Good for you MeanDean! That's really the best way to lose weight, exercise and moderate diet. And you're right, you have to make it all a priority...otherwise excuses will ruin any plan. Those excuses may be legit, but if you can't figure a way to make the walk a priority, it will never ever happen and you'll be stuck where you are now for years and years and years, all the while getting older and older and older......trust me, I know. 

Girls, who isn't busy? I put in a full week filling in at a neighboring post office last week. You could tell the women who came in that were juggling too much in their lives. Most likely trying to work plus raise a family plus do errands for everyone plus keep up the house. It is a 24 hour a day job and it is exhausting. That's what my own week was like too. 

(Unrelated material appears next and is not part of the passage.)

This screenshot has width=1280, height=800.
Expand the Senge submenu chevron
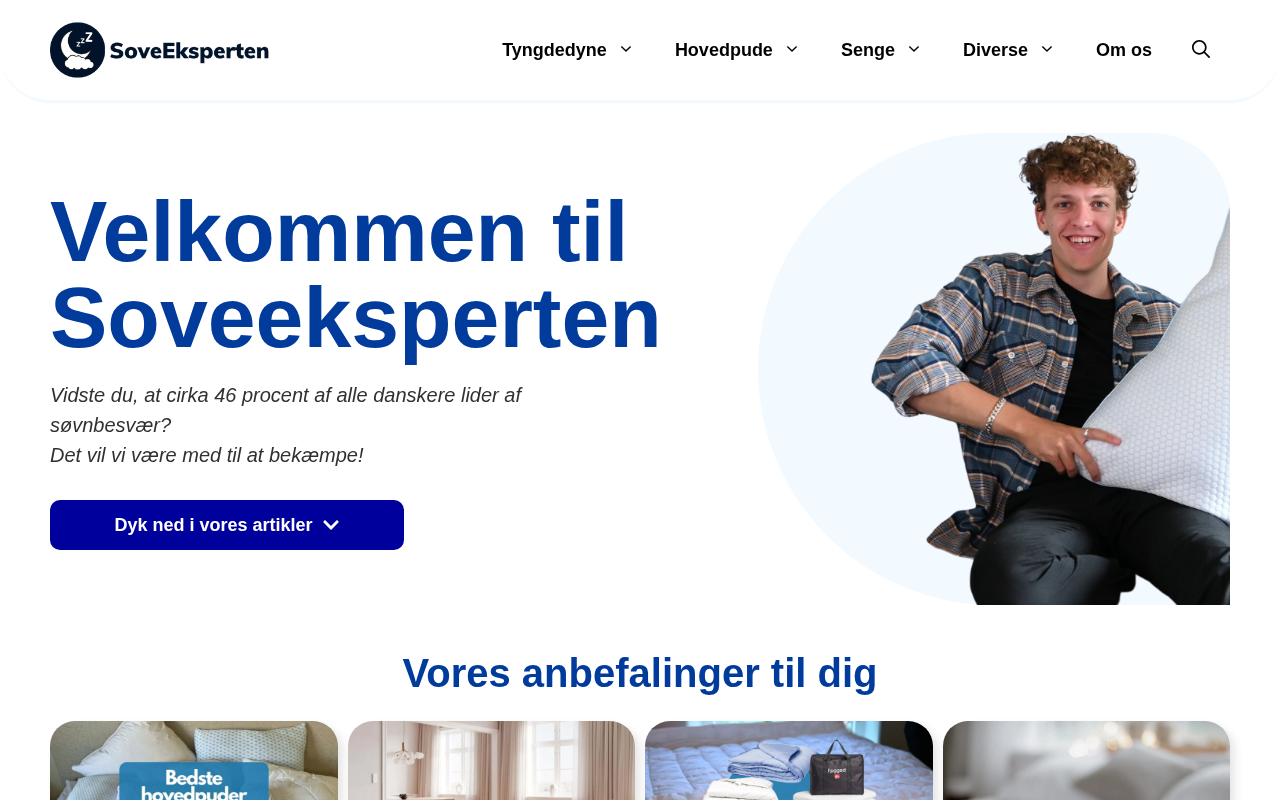pyautogui.click(x=914, y=50)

But maybe let your husband (translate: _*insist*_ that he does) watch the kids while you take that walk. He can also keep an eye on that load of laundry you've got going too. 

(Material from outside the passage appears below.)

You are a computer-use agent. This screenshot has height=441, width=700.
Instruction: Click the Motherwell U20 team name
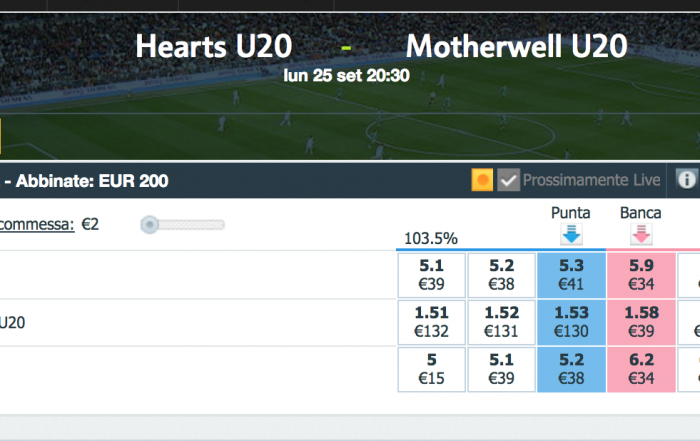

Or maybe after supper, and after everyone helps pick up the kitchen, the whole family can go out and play. Maybe a bike ride or a walk, or whatever your area has best to offer. If husband begs off saying he's too tired, reply ok, he can stay home and play with the kids and you'll be back in an hour.  You can combine 2 chores by taking the dog with you. 

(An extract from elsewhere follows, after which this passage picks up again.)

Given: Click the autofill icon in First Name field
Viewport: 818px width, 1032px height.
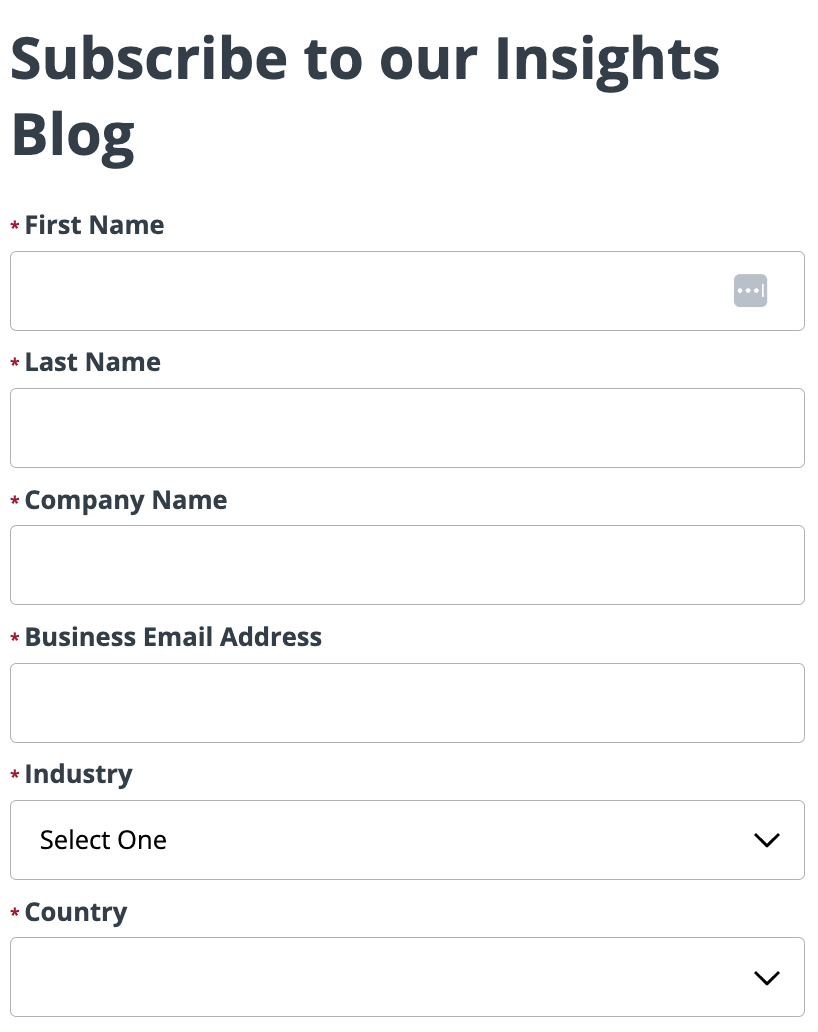Looking at the screenshot, I should (750, 290).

I'm at a point in my life where our younger daughter will be out of the home in another year and I plan on being employed outside the home full time. I know by that time I've got to find the "plan" that will work for me. It will include me setting a priority like MeanDean and it will have to fit into whatever my schedule will be like. And it will most definitley include handing over some of the household responsibilities to my husband.

I can remember a few years back when the kids were little.....all us girls in town walked an hour every day. Sometimes I would go twice and I remember dropping 10 pounds with out even changing my eating habits. Of course I was younger then. Now I'd have to adjust my diet as well. 

OK MeanDean, you got me, I'm going for a walk!


----------



## cider (Nov 13, 2004)

MeanDean,
I did that workout! I pretended I had to walk to work in the morning and walk back home at night. Even though I don't work anywhere but here at home.
Now I'm on the New Balance Workout Part 2=Running in my NB shoes. I'm up to 4 miles a day, just in the morning and have dropped the evening walk. It's great. It allows me to eat what ever I want.
Some folks scream for ice cream but I run for it!
Keep going Dean!!!


----------